Finding A New Haven: Growing Tentacles of Naxalism in India

Nihar Nayak

The growing influence of the newly formed Communist Party of India-Maoist (CPI-M), the Naxal outfit, along the Uttar Pradesh's (UP) eastern borders and the rapidity with which they are expanding their organisation in the State is undoubtedly alarming. Naxals are looking to the State for fresh bases where they can build a formidable organization. The inaccessible hilly terrain and dense forests of the state provide perfect cover for the Naxalites, who use their own maps to move around. Recently, on November 20, the Naxalite had ambushed a police party and shot dead at least twenty policemen near a culvert in Chandauli district of UP. The incident happened when Policemen and Provincial Armed Constabulary (PAC) personnel were proceeding on a combing duty in Naugarh police station area.

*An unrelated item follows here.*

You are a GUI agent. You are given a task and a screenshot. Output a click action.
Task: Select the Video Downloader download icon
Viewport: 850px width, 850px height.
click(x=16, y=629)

The Naxalites are active in the eastern part of the state since 1969. The then Chief Minister of Uttar Pradesh C B Gupta accepting their presence in different parts of the state, attributed their activities to the irregularities and injustices committed by some village headmen in the distribution of land. Although the government realised it as a socio-economic problem, it treated the issue as a law and order problem by deploying armed constabulary (PAC) squad in Laxmipur district to curb the activities of Naxals. However, his successors neglected the Naxalite issue and followed a policy of non-interference.

The incident of November 20 was first major attack on security forces in India after the merger of two dreaded left wing extremist outfits, the Maoist Communist Center (MCC) and the People’s War Group (PWG). In Uttar Pradesh the Naxlites have influence over Mirzapur, Chandauli and Sonebhadra districts while Gorakhpur, Ghazipur and Ballia are targeted as potential districts to be brought under its influence. At least seven districts of the state are connected to Maoist affected regions of Nepal and another seven with Bihar. In addition, border districts of UP are also emerging as safe haven for Maoists from Nepal. The increasing pressure form the Nepalese army has forced the Nepalese Maoists to sneak into UP, Uttaranchal, West Bengal and Bihar for respite. Early last month, on October 3, the Special Task Force of the Bihar police had busted a crucial erstwhile MCC link with the arrest of nine suspected extremists during three raids. At least two of the rebels were from adjoining districts of UP. In August this year too the Uttaranchal police had arrested five suspected Nepalese Maoist sympathizers in Saufutia forests of Udham Singh Nagar district.

Recent intelligence sources indicated a strong Nepalese Maoist-Naxalite nexus that has emerged in the region as a serious threat to the internal security of India as a whole and in particular to five states— UP, Bihar, Uttaranchal, West Bengal and Sikkim. These states are connected to the Himalayan kingdom along the 1751 km border. It is observed that there has been regular exchange of men and material between the Maoists in Nepal and Naxalite outfits in India.

As the extremists work to consolidate and expand their power, repeatedly declaring their commitment to 'armed struggle' and rejection of India's 'bourgeois democracy', regrettably, no such unified effort is in evidence from affected states. Rather the Center, with the Union Ministry of Home Affairs, is encouraging other Naxalite-affected States to follow the Andhra Pradesh example. Seeing developments in Andhra Pradesh, most of the affected states showed interests either to initiate dialoge or ceasefire. But the ceasefire in neighboring Andhra Pradesh did not influence much to Orissa government on its stand on these outfits. Keeping the option of dialogue open with the Naxalite, if only they come to the negotiating table without preconditions, the Orissa Government plans to launch a developmental offensive against the ultras. While the Chhattisgarh government has decided to bring out a surrender policy for the naxals, the Karnataka Chief Minister, N. Dharam Singh has ruled out a cease-fire or cessation of police operations against the Naxalites. The West Bengal government is confused to with whom to initiate peace talks, while Bihar, Madhya Pradesh, Maharashtra, Uttaranchal and Uttar Pradesh governments are remaining mute on the matter.

The irony is that the state response to Naxalism remains incoherent and directionless. The Central Coordination Committee (CCC) of Naxalite affected States headed by the Union Home Ministry has met at least fifteen times since its inception to discuss the problem, but has not been able to evolve any comprehensive strategy to tackle the threat. Although the Union Government has recently presented a proposal for a Unified Command, on the lines of Kashmir and the northeast, some states are of the view that the formation of the Command would lead to interference in the law and order. Now that the CPI-Maoist has indicated its inclination to negotiations with other state governments, provided they give up their repressive measures; it is to be seen what steps these affected state governments will take.

Author Note
Nihar Nayak is a Research Associate in the Institute for Conflict Management, New Delhi.